------ DOCUMENT PASSAGE

James: The first thing I would say is success for content promotion depends almost entirely on what your goals are for the content promotion and for your content in general. They're going to differ depending on a few different things, the industry, the type of content you're creating, where it sits in the funnel, sales funnel or content funnel, whichever funnel you want to call it. Even things like your attitude toward the content as well. Are you creating it because you are passionate about that thing and it's not necessarily a business play, it's maybe a brand awareness play to raise your personal brand? Is it something that is purely lead-generation-focused?
A deep understanding of your content goals and audience is required here. Again, once you know those things, you know you can deliver better on the results end of things. The important thing here is if you're running your own business, then you can figure out what it is you want your content and your promotion to be doing. If you are a content marketer in a larger organization, you really should be sitting down with the stakeholders, anyone that you report to, to figure out what the goals are. It's only by knowing what those goals are that you know what analytics and KPIs and metrics you need to track to understand if the content and the promotion of that content is actually doing what you want it to do.
It's important to have that conversation. We get a lot of anecdotal evidence from content marketers that we work with and people that read our reports, and from some of the answers from our report, that show there's a bit of a disconnect sometimes between the content marketer and what they think the goals are and what the stakeholders think the goals are. Communication there is key. Once everyone is on the same page, you can pull in the same direction a lot more easily than if you're not.

------------

## EXERCISE GOAL
Write out the whole transcript excerpt above on setting goals for content promotion, word for word.

------ DATA PROVIDED

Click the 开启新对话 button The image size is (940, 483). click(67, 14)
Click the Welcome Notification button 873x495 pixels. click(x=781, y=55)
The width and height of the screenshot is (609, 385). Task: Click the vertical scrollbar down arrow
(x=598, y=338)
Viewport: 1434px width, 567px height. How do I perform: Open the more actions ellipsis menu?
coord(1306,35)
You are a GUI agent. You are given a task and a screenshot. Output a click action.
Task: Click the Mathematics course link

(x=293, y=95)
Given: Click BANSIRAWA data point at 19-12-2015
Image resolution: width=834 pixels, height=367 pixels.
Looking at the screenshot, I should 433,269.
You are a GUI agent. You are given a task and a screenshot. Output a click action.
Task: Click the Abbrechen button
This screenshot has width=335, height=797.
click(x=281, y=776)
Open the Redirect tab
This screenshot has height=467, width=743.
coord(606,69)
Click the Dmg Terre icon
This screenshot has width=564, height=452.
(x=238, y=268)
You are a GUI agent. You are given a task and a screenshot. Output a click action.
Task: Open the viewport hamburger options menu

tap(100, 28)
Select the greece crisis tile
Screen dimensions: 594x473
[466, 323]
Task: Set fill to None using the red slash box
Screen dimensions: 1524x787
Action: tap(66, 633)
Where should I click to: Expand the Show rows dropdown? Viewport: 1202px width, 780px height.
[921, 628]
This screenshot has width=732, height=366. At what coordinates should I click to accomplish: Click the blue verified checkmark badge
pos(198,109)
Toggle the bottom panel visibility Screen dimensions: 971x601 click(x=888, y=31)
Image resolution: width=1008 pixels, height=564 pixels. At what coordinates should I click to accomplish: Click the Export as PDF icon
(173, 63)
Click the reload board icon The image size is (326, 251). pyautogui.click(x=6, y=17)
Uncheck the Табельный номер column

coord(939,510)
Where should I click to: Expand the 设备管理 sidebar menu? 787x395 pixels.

------------

## RESPONSE
James: The first thing I would say is success for content promotion depends almost entirely on what your goals are for the content promotion and for your content in general. They're going to differ depending on a few different things, the industry, the type of content you're creating, where it sits in the funnel, sales funnel or content funnel, whichever funnel you want to call it. Even things like your attitude toward the content as well. Are you creating it because you are passionate about that thing and it's not necessarily a business play, it's maybe a brand awareness play to raise your personal brand? Is it something that is purely lead-generation-focused?
A deep understanding of your content goals and audience is required here. Again, once you know those things, you know you can deliver better on the results end of things. The important thing here is if you're running your own business, then you can figure out what it is you want your content and your promotion to be doing. If you are a content marketer in a larger organization, you really should be sitting down with the stakeholders, anyone that you report to, to figure out what the goals are. It's only by knowing what those goals are that you know what analytics and KPIs and metrics you need to track to understand if the content and the promotion of that content is actually doing what you want it to do.
It's important to have that conversation. We get a lot of anecdotal evidence from content marketers that we work with and people that read our reports, and from some of the answers from our report, that show there's a bit of a disconnect sometimes between the content marketer and what they think the goals are and what the stakeholders think the goals are. Communication there is key. Once everyone is on the same page, you can pull in the same direction a lot more easily than if you're not.